Die Bornsteins. Eine deutsch-jüdische Familiengeschichte

Alltag und Leid einer deutsch-jüdischen Familie.

Donnerstag, 30. März 2006
Helmut Lölhöffel

Wie kann einer nur so gelassen, so bedächtig über das Schrecklichste sprechen? Ralf Bachmann kann es. Der Journalist, Autor und bnr-Kommentator las im Jüdischen Kulturverein Berlin aus seinem jüngsten Buch und manchmal breitete sich besinnliche Heiterkeit aus. Niemand nimmt es Bachmann übel, wenn er schmunzelnd über Gebräuche in einer jüdischen Familien plaudert oder hintergründig die Eigenarten seiner vom Tod bedrohten Tanten schildert. Es ist keine Garnierung und kein schriftstellerischer Trick, sondern die von ihm erlebte und erinnerte Wirklichkeit. Die Grausamkeit der Nazi-Diktatur ist trotzdem allgegenwärtig.
1938 hat sich die Familie zum letzten Mal gesehen. Einer der beiden noch Lebenden, der 76-jährige Ralf Bachmann, hält die Erinnerung an die Ermordeten und an die in alle Welt Verstreuten wach. Auch an seine Tante Frieda, die sich umbrachte, als der Bürgermeister ihr sagte, sie sei „als Jüdin nur noch Gast in Deutschland“. Der seit mehr als 50 Jahren in Berlin lebende Bachmann, der 1995 eine lesenswerte Autobiographie über sein Leben in der DDR („Ich bin der Herr. Und wer bist du?“) veröffentlicht hatte, erzählt in Anekdoten, Episoden und Reportagen seine deutsch-jüdische Familiengeschichte aus Falkenstein im Vogtland. Sie ist vielleicht typisch für den „jüdisch gebliebenen, jedoch recht angepassten kleinstädtischen Mittelstand“, dessen Schicksal sonst kaum beachtet wird. „Wer Glück und Geld hatte, reiste, wer Pech hatte und arm war, wurde transportiert“, umschreibt Bachmann die Varianten der Verfolgung.

━━━━━━━━━━━━━━━━━━━━

# AUFGABEN ZUM TEXT
(a) In welchen Formen erzählt Ralf Bachmann laut dem Text über die Bornsteins seine Familiengeschichte? Nenne alle.
(b) Führe den Text über die Bornsteins ab seinem letzten Satz fort.

━━━━━━━━━━━━━━━━━━━━

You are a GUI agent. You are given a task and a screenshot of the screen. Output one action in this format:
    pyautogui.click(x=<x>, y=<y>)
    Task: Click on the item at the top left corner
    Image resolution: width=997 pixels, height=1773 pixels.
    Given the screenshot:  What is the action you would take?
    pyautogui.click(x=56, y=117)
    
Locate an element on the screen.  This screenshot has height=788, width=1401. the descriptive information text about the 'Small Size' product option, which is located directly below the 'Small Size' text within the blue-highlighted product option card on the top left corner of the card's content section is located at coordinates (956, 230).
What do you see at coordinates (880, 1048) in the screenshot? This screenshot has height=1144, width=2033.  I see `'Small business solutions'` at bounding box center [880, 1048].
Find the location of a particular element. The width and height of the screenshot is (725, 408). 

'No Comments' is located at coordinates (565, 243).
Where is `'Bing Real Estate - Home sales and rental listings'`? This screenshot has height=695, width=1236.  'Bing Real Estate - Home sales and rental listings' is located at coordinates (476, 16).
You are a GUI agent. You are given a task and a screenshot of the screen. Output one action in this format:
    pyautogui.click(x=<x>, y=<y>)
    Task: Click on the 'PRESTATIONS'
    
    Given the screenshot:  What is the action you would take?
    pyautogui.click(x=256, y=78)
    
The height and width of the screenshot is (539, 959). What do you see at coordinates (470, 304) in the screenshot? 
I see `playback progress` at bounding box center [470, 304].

━━━━━━━━━━━━━━━━━━━━

# LÖSUNGEN JE AUFGABE
(a) Anekdoten, Episoden, Reportagen

(b)
Dass er sich bei aller Trauer und Dramatik auch mit Heiterkeit und Humor erinnern kann, zeichnet ihn aus. Bachmann hat feinfühlig konkrete Geschichte von unten geschrieben. Über den Alltag der Bedrohung und des Leids während der Nazizeit, aber auch über kindliche und familiäre Freuden, über schöne Reisen und berufliche Erfolge. Sein Büchlein, das zahlreiche Bilder und Dokumente enthält, ist ein wertvoller Beitrag zum Erinnern und zum Verstehen. Gerade weil es nicht nur bedrückend ist, sondern auch Optimismus ausstrahlt.